Two regulators, one schema: building fundamentals pipelines for the U.S. and Hong Kong

[ /engineering ] · 2026-06-12 · 3 min read

bearsignal.ai — /engineering

Forensic mathematics has a boring dependency: it only works on clean, comparable, point-in-time fundamentals. Benford tests need raw reported digits. Accrual models need balance sheets that reconcile across periods. Every model in our engine assumes the inputs are real, aligned, and honest about what they don’t know. Getting to that state — across two regulatory regimes — is most of the actual work.

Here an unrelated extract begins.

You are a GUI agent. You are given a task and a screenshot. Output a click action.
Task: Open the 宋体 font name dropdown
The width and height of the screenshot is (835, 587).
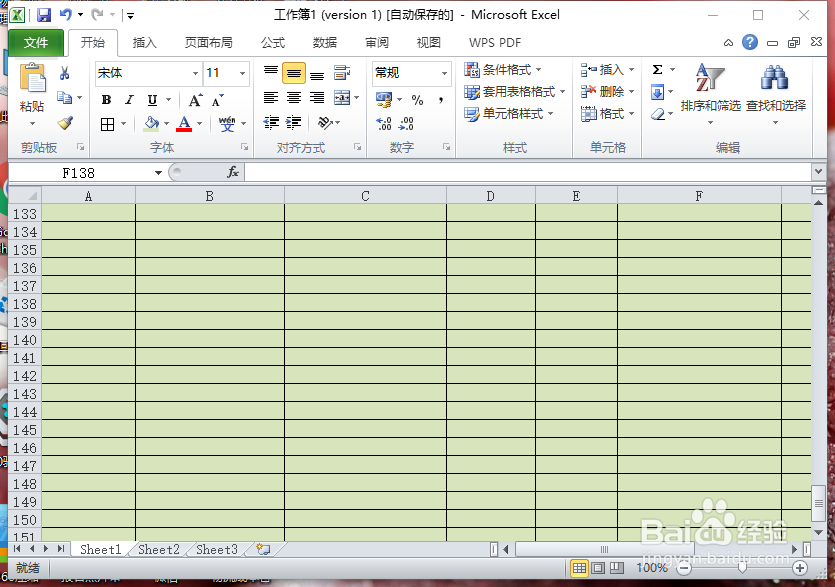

The U.S. side: structured, vast, and quietly treacherous

The SEC gives you XBRL: machine-readable, standardized, going back years, across roughly 7,900 active filers and millions of filings. It is a gift. It is also a minefield of dialects — companies extend the taxonomy with custom tags, restate prior periods without ceremony, and report the “same” concept under different elements across years.

Our pipeline treats EDGAR as an append-only source of record and normalizes into a single fundamentals cache keyed by company and period. Two rules carry most of the weight. First: bulk ingestion goes through PostgreSQL’s COPY, never row-by-row inserts — at millions of filings, that’s the difference between an afternoon and a lost week, roughly a 30x throughput gap in our environment. Second: when a value can’t be resolved with confidence, it lands as NULL. Not zero, not a forward-fill, not an industry average. NULL is information; a fabricated value is contamination that no downstream model can detect.

The Hong Kong side: where the pipeline grows eyes

HKEX has no XBRL equivalent for most of what we need. Disclosure lives in PDF annual reports — thousands of them, in two languages, with financial statements formatted at each issuer’s discretion under IFRS rather than US-GAAP.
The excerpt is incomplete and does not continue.